Credit to Martin Creed – his work made an empty room into a place to inhabit and be aware of one’s own presence in the world.
My thinking around lights on and lights off has not come from an indoor lightbulb moment, but rather a streetlight one. And its relationship with sunrise and sunset.
My short film Pecking Order is a sunrise moment, when the birds announce their arrival and territorial scraps breakout as they shout and posture. Their concerns with presence are not about individuals, they are tribal, about occupation and dominance. And the volume of voices.
The only singular presence is me, with my iphone in hand.
A few days ago I went out to stalk the birds at dusk. As I filmed a street light came on behind me, making me very aware that I was present in a liminal moment of time. Significant for human safety on the street and an indicator of nest-time for the birds.
For 15 winters I have delighted in the jackdaw gatherings. I don’t use an alarm clock, I just leave the window open a little. This year there are more than ever before and I am leaving this house soon. So I relish every early morning call.

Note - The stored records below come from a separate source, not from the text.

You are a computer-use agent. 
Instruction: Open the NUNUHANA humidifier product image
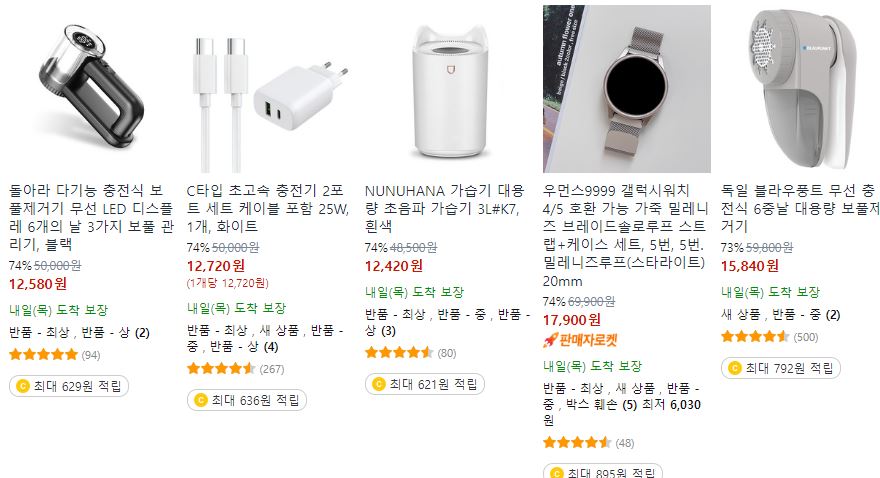click(448, 89)
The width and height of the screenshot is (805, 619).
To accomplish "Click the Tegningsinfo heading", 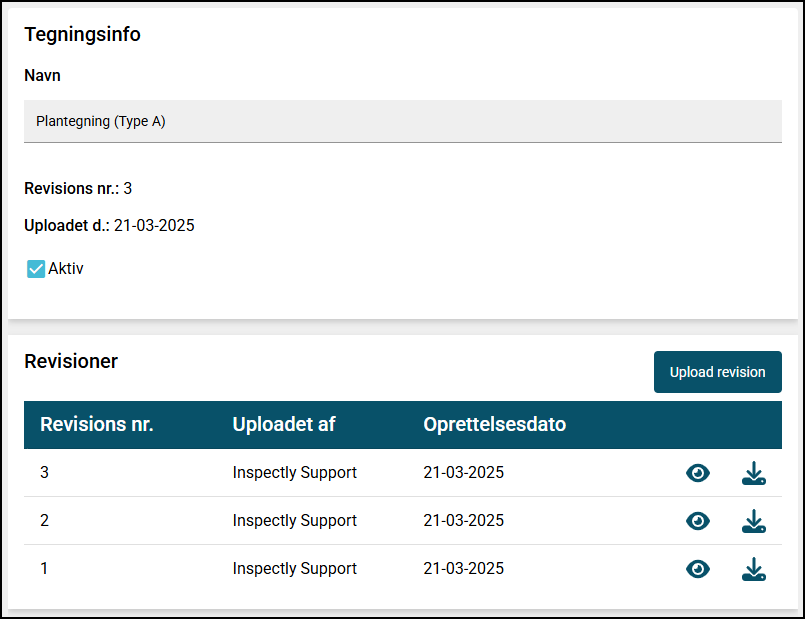I will (x=82, y=34).
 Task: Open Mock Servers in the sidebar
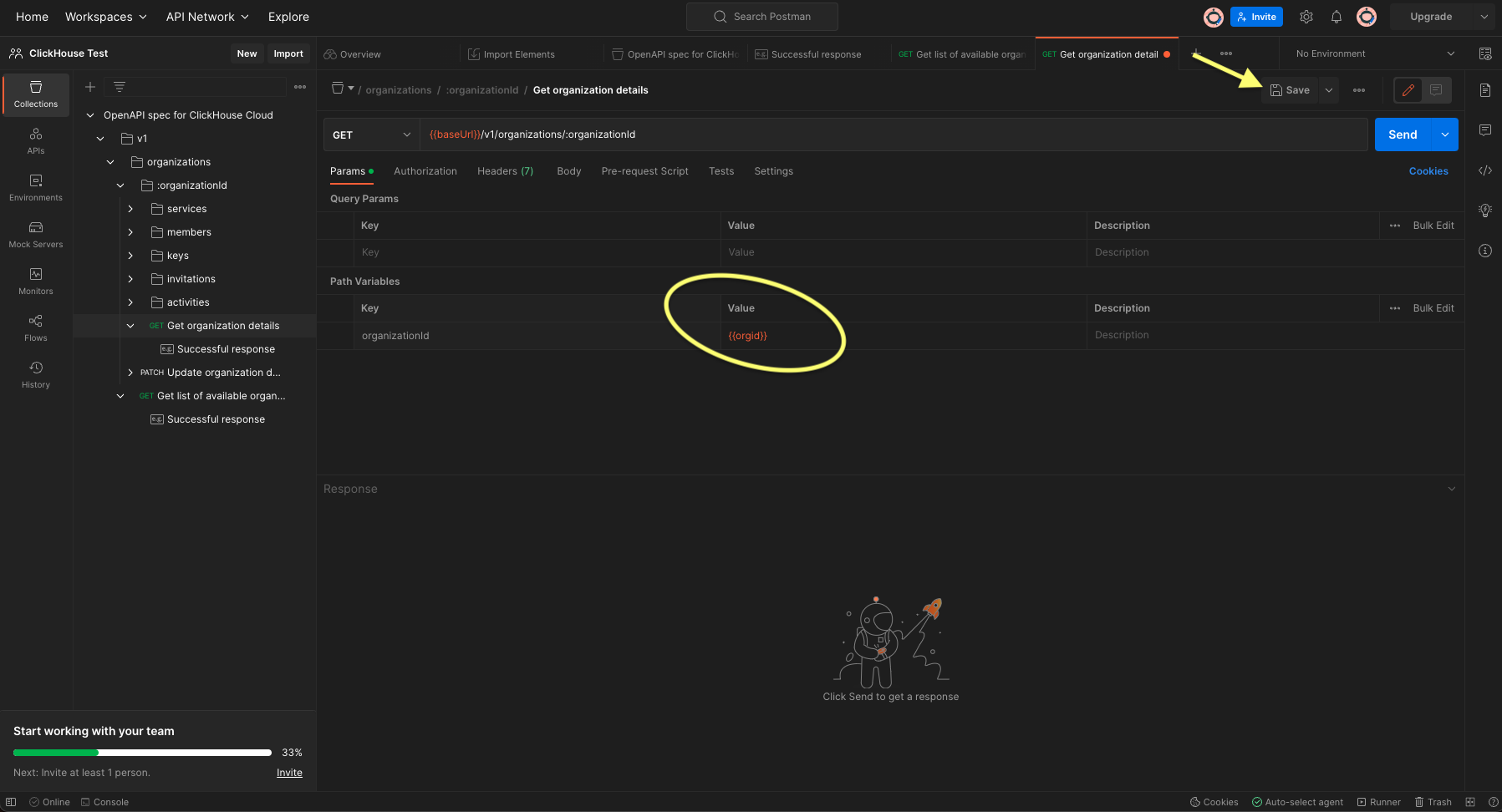(36, 235)
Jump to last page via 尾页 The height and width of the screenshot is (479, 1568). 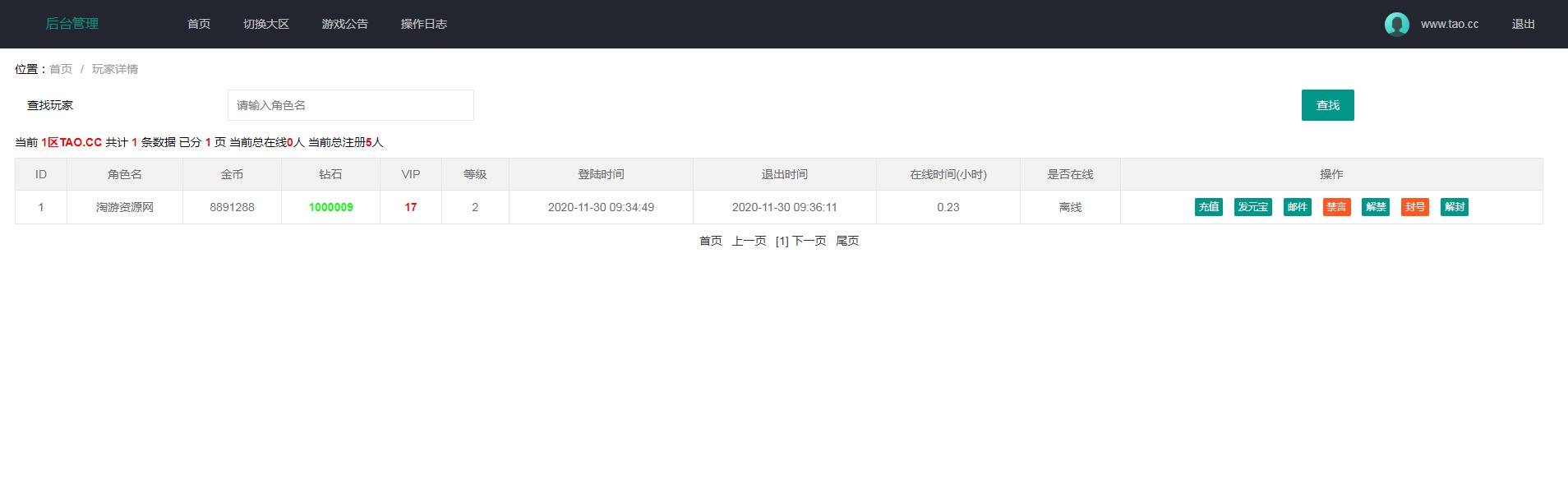tap(847, 241)
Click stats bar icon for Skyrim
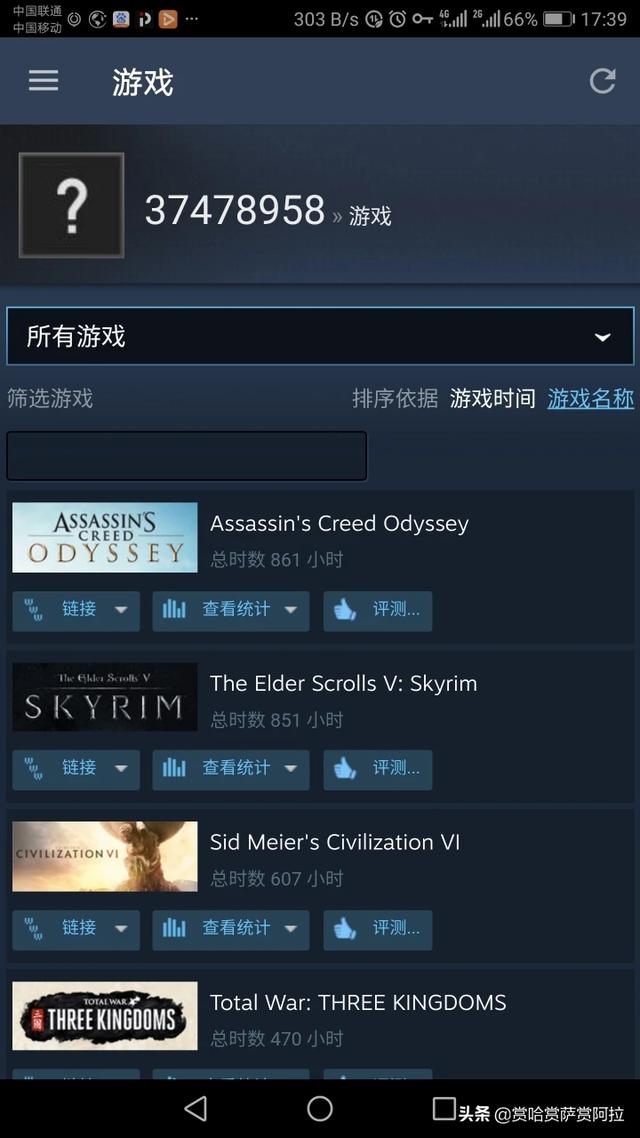The width and height of the screenshot is (640, 1138). pyautogui.click(x=174, y=769)
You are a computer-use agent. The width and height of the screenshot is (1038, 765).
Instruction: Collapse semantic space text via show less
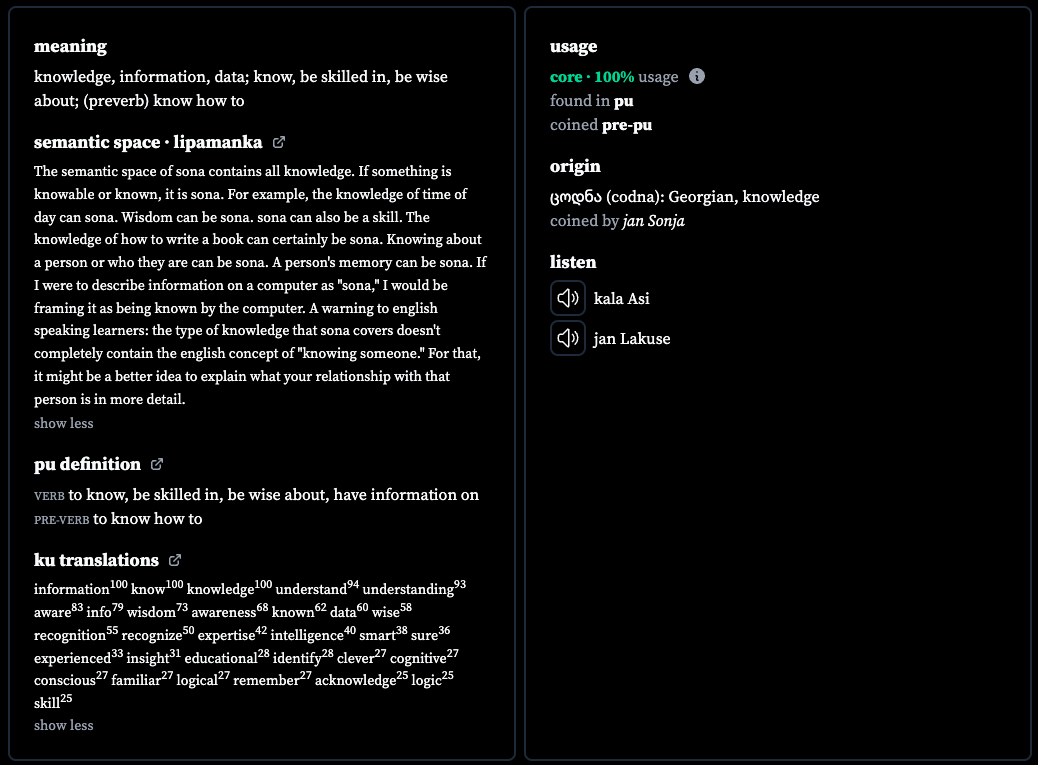[x=64, y=424]
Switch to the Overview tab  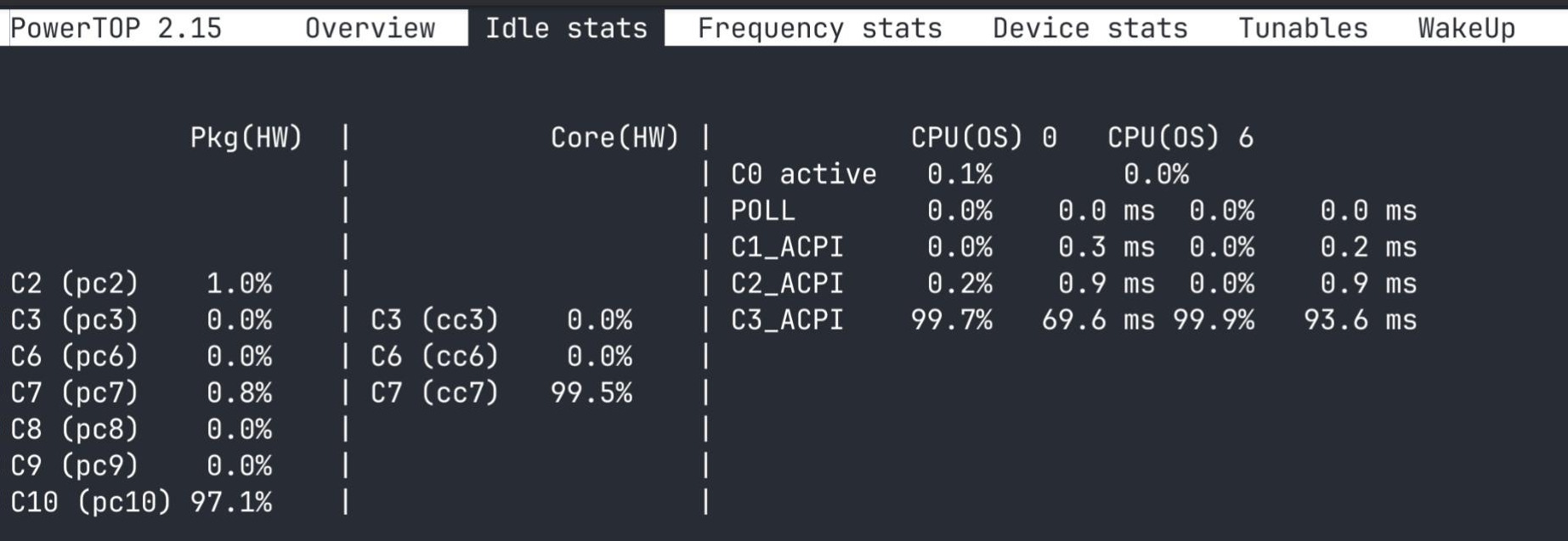coord(370,28)
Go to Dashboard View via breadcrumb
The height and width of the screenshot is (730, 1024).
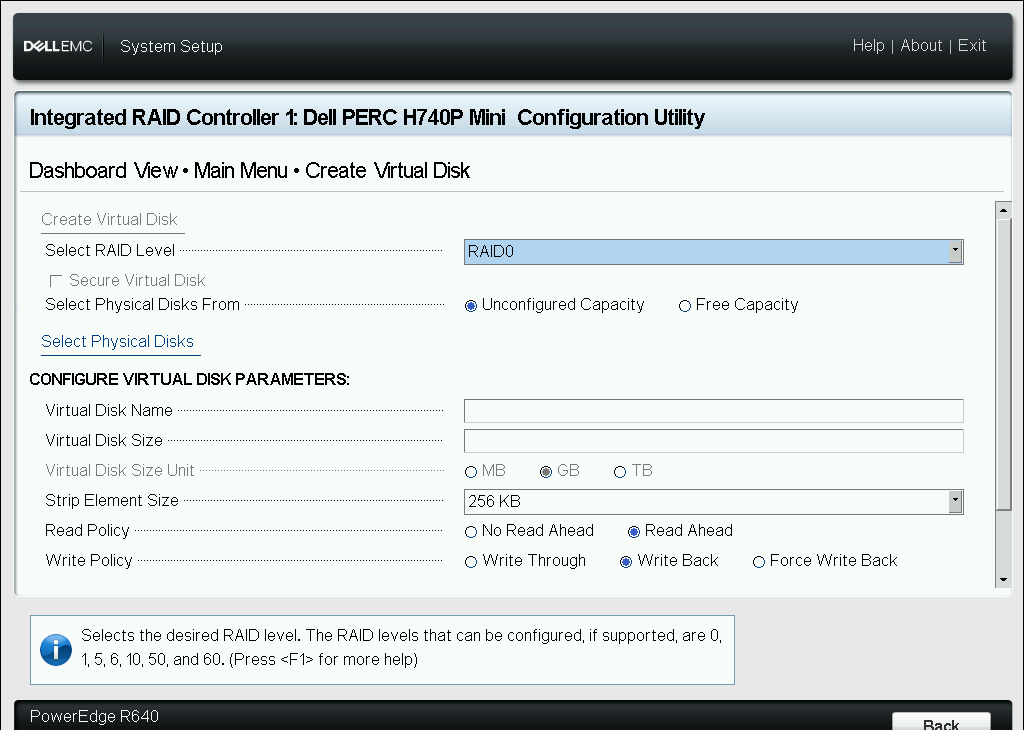[104, 170]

I even get out of my cosy bed to see them now.
Today I went out at 7am today into a lowlight and mist, I could feel it gently landing on my face as I went quietly down the street to the riverside. I stood watching huge rafts of branches and twigs being carried upriver, appearing from nowhere to my right and very slowly passing by and disappearing again into the fog. Mesmerising.
As I walked towards home my heart lifted as a cloud of jackdaws flew above me. I stood still to watch them and they began to gather in the tall trees next to the river. Behind me, a street light switched off.
I filmed the bird’s arrival, clusters settled onto branches, silhouetted against the sunrise, which wasn’t quite making it through the low fog. They chattered away happily, the noise like children at a busy school assembly. Then a loud “caw! caw!” penetrated the air. The jackdaws noise stopped immediately. The birds took off as one, the sound of their wings deafening as the trees emptied rapidly. Only seconds later, as I resumed my walk home, did the crows begin to come down and meet in the trees. Louder and bigger they reminded me of the importance of pecking orders. And how they so often seem unfair.
I read recently that jackdaws mate for life, and like most birds who follow this custom become engaged early in life, long before sexual maturity.
“First the young males of a new brood struggle among themselves to decide their individual status, and then pairing with females begins. The jackdaw female promptly upon pairing assumes the same social position of her male. His rights and restraints become her rights and restraints.
Should a female not secure a mate, then she remains the lowest ranked member of the flock in all social things. She is last to the food and last to the shelter. She is pecked by the lowliest, and snubbed by the least. Nor are there any lesser jackdaws on whom she can vent her frustration. As Lorenz related, it was one of these lowliest females that gave him much insight into jackdaw social behaviour. When a strong male returned to the flock, absent during the time of dominance struggles and male-female pairings, he quickly became the number one dominant male. He was forced to choose one of two unmated females for his mate. Instantly his new mate rocketed up the jackdaw social ladder and was able to peck others as much as she wanted, and she did. It took her a year to settle down. According to Lorenz the most significant factor of social behaviour was the immediate and intuitive grasp of the new hierarchy by each and every jackdaw. From the hour of her ascendancy, every jackdaw by oldest instinct knew his new place, and hers. She was “number one”.